TL;DR (For Criminals With No Patience)

  • You’re a god. Not the loving kind. The “throw lightning at interns” kind

  • No heists. No crime empire. Just… divine workplace violations

  • You can be evil. The game practically hands you a pitchfork and says “go on then”

  • Brilliant ideas buried under controls that feel like they were designed by a drunk octopus

  • Early Access energy: half genius, half “who left the oven door open?”


CRIMENET VERDICT

Crime: ❌

Heist: ❌

Play As Villain: ✅ (Oh, you absolute menace)


You thought this game would let you be a criminal mastermind. Instead you became a medieval middle manager with anger issues. If you want actual crime, go read our Payday guides and grab Payday 3 on Amazon before your villagers unionize.



The Review

There’s a very specific fantasy at the heart of Masters of Albion.

It’s not “be a hero.”It’s not “save the world.”


It’s: “What if you had unlimited power… and absolutely no HR department?”


And let me tell you something. I went in thinking I’d be a wise, generous deity. A sort of medieval Santa Claus with better posture.


Ten minutes later, I was hurling peasants across the map like overcooked spaghetti and forcing the survivors to eat rat stew so production wouldn’t drop.
○ ○ ○ ○ ○ ○ ○
▸ Problem description
Which game does the review recommend to readers who want actual crime?

▸ Data provided
○ ○ ○ ○ ○ ○ ○
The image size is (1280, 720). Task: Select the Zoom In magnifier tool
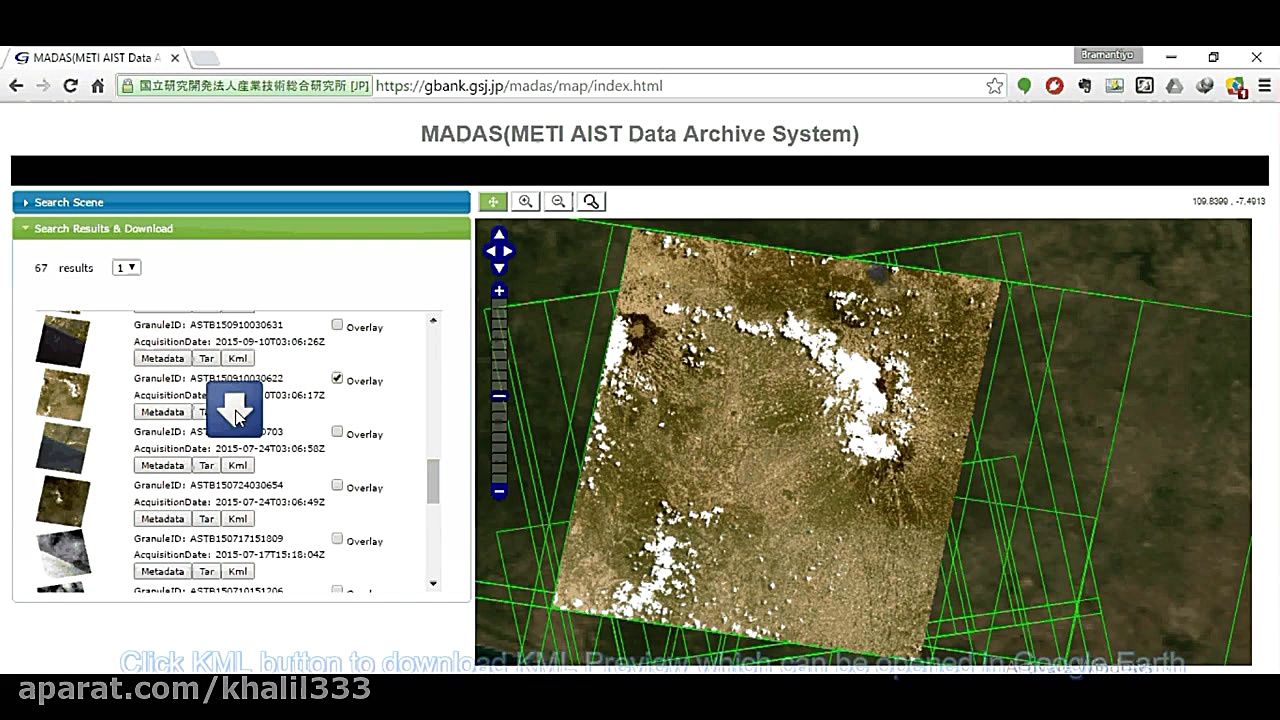[525, 201]
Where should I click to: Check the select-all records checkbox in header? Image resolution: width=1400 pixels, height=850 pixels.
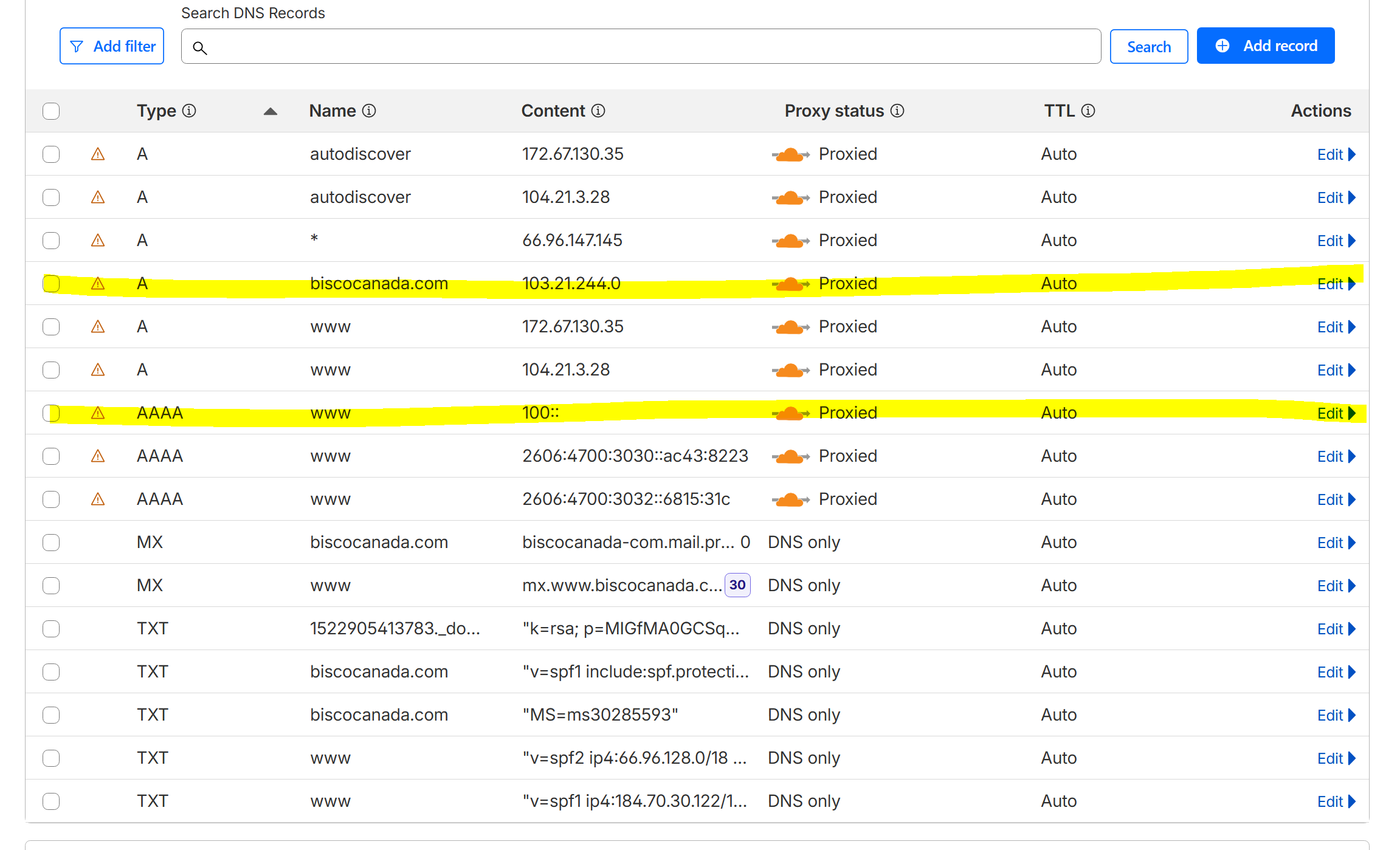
○ ○ ○ ○ ○ ○ ○
▸ Finished task
Payday 3